Cumhurbaşkanı Erdoğan, Şehircilik Şurasında Konuşuyor https://t.co/GHakWuP03s
— T.C.Cumhurbaşkanlığı (@tcbestepe) 8 Kasım 2017
Modern dönemle birlikte gelişmeye başlayan makine, çelik teknolojisi tahayyül edilemeyecek bir güç veriyor. Diğer varlıklara ve canlılara saygı anlayışı, paylaşma kültürü yerini tahakküme bıraktı. Bu güç adeta bir güç zehirlenmesine dönüştü. Beraberinde de yabancılaşmayı getirdi. Böyle olunca da insan sadece kendine değil, ailesinden çevresine, içinde yaşadığı toplumdan dünyadaki diğer varlıklara kadar her şeye yabancılaştı. Tüm varlıklar yaradılışta sınırsız güç mücadelesinde kontrol altına alınması gereken rakiplerdir. İnsanın heveslerinin bu derece kutsandığı bir başka dönem bu derece vaki değildir.
'İSTANBUL'DA KAÇAK YAPILAŞMA DEVAM EDİYOR'
Belediye başkanlığı yapmış bir kardeşiniz olarak da önümde bir tespit var. İstanbul'un şehirleşme tarihi ile alakalı, 4. yüzyıl ve 6. yüzyılda İtalyan mimarın İstanbul'a bakışını görüyorum. Kaçak yapılaşma ve gecekondu gibi noktasal bazı durumları görüyorsunuz. Süre geçtikçe, 94'te belediye başkanı olduğumda, göreve geldiğimde ne yazık ki, İstanbul'daki gecekondu sayısı 640 bindi. İstanbul'un nüfusu da o zaman 8 milyondu.
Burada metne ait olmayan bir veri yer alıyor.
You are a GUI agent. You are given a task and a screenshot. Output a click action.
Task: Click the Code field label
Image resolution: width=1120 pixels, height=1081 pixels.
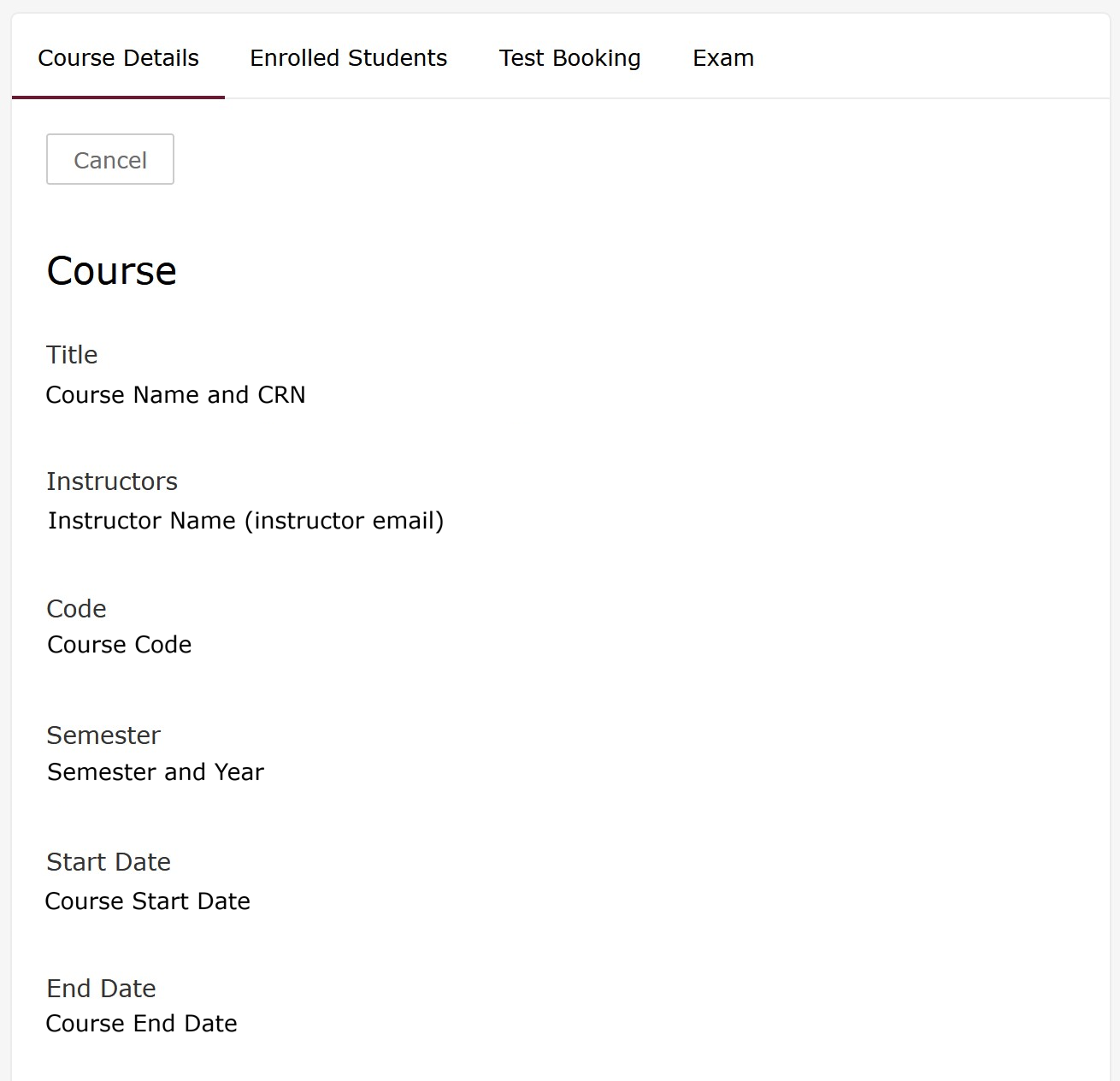[76, 608]

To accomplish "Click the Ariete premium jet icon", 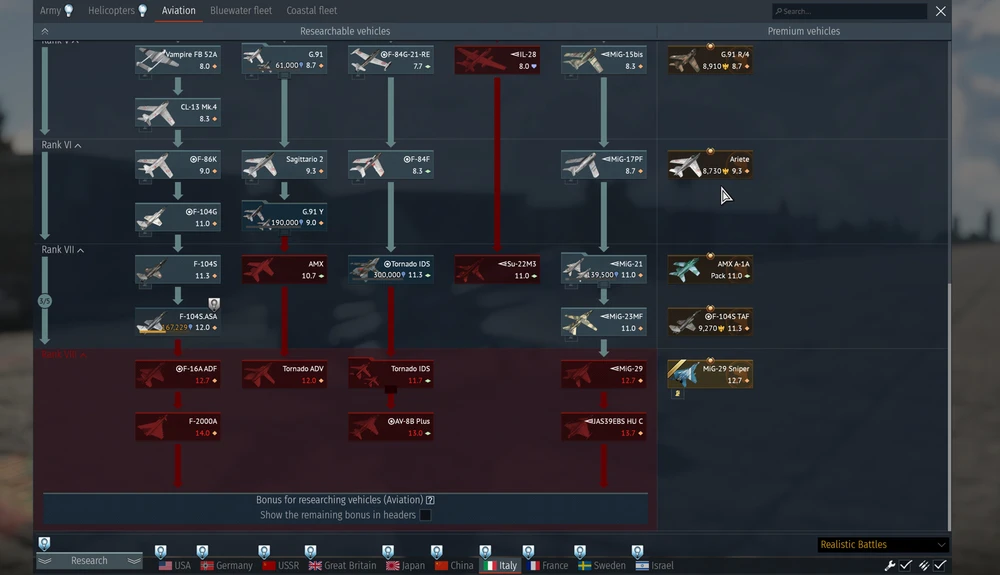I will [710, 164].
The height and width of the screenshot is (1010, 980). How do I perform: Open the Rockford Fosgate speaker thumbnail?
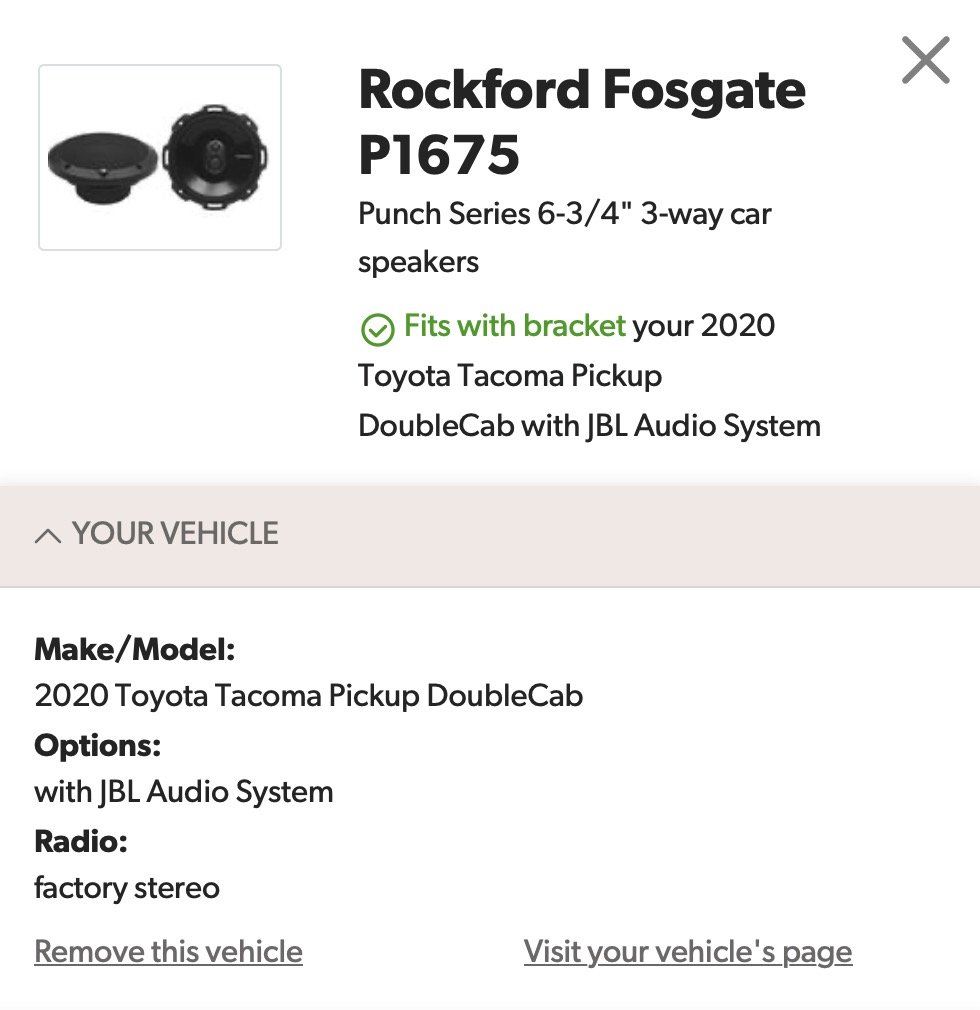pyautogui.click(x=160, y=157)
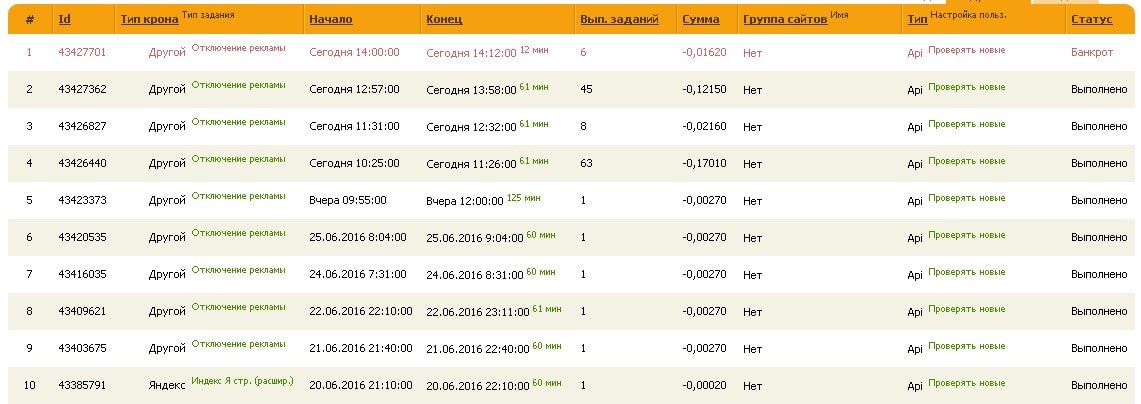The width and height of the screenshot is (1141, 404).
Task: Sort by the Вып. заданий column
Action: [619, 20]
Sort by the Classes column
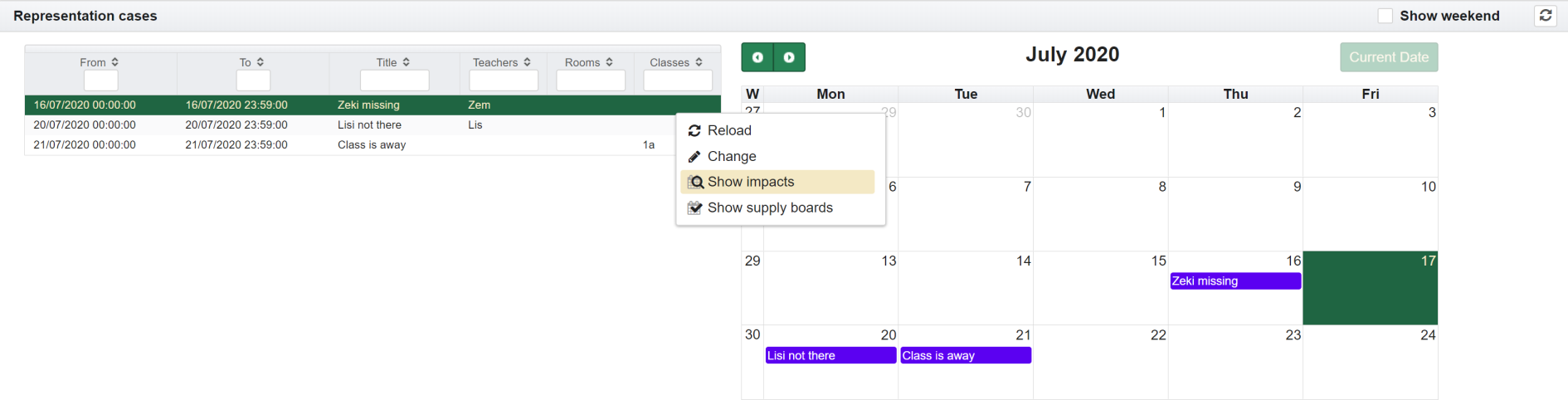Screen dimensions: 1568x400 [x=699, y=62]
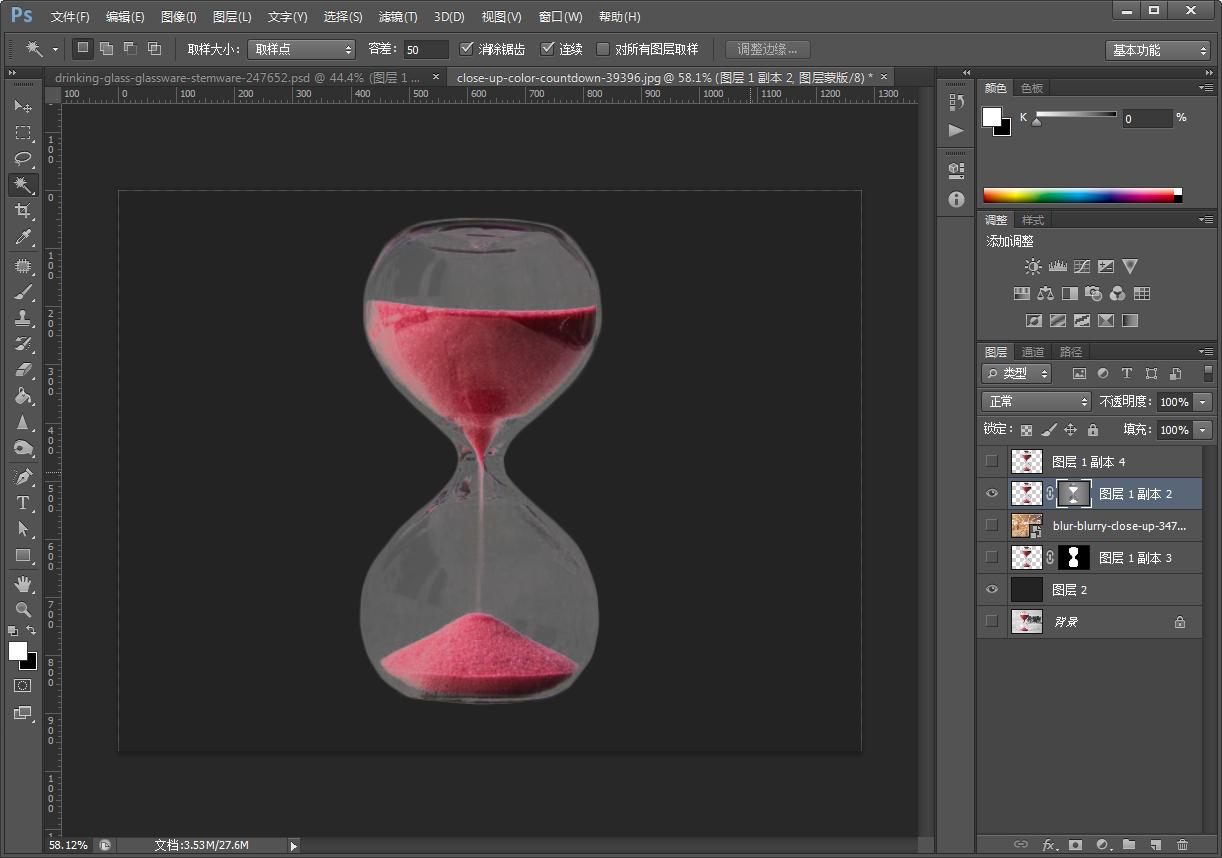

Görevi bıraktığımda gecekondu sayısı 110 bine düşmüş, bunların içinde kaçak yapılaşma da ayrıca var. O günden bugüne ne yazık ki gerek gecekondulaşma ve gerek kaçak yapılaşma devam ediyor. Az önce şehrin mimaride ruhunu okumanın, gönülle ilişkili olduğunu okuduk.
'YEŞİLLİK ARIYORSANIZ MEZARLIKLARIN OLDUĞU YERDE BULURSUNUZ'
"İnsan bir yere yerleşeceği zaman, önce mescidini yapar, yanına hamamını kondurur sonra da mezarını seçerdi. Böylece toprak imana gelirdi" diyor. Yeşillik arıyorsanız mezarlıkların olduğu yerde bulursunuz. İstanbul'da da selviyi bulacaksan Karacaahmet Mezarlığı'nda bulursunuz. Onun dışında bulamazsınız. Bizim kültürümüzde şehirler böyle kurulur. Medeniyetimizin tüm şehirleri insanı, fıtratı, aşkın olanı merkeze alan mekanları inşa ediyor.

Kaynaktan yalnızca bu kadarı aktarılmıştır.